**Try it**
Look below for the line with "644x322 pixels." and the line with "the JET A-1"; repeat exactly those two lines and all lines between them, but no pictures.

Input data below:

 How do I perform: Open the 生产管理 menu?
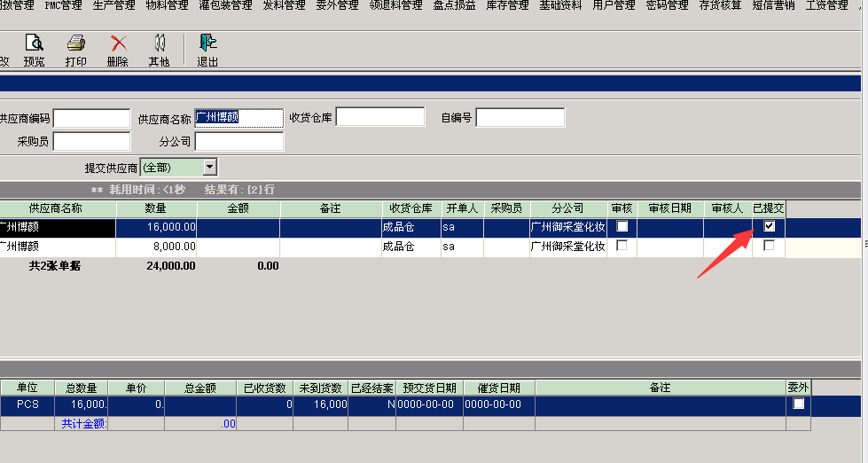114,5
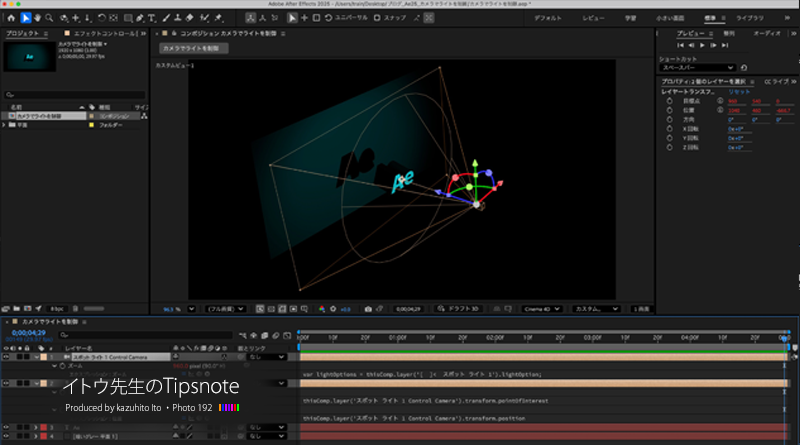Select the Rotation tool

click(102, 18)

End of Input data.
Input data below:

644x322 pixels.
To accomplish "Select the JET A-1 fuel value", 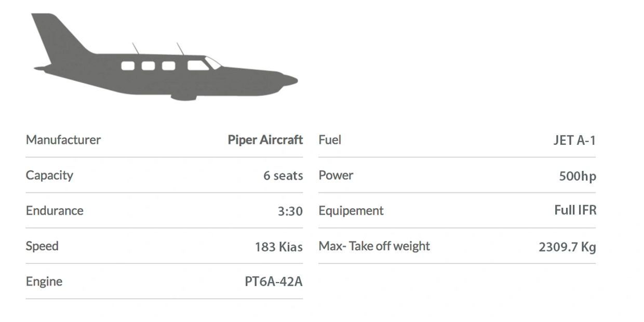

End of Input data.

**Task response**
644x322 pixels.
To accomplish "Select the JET A-1 fuel value", 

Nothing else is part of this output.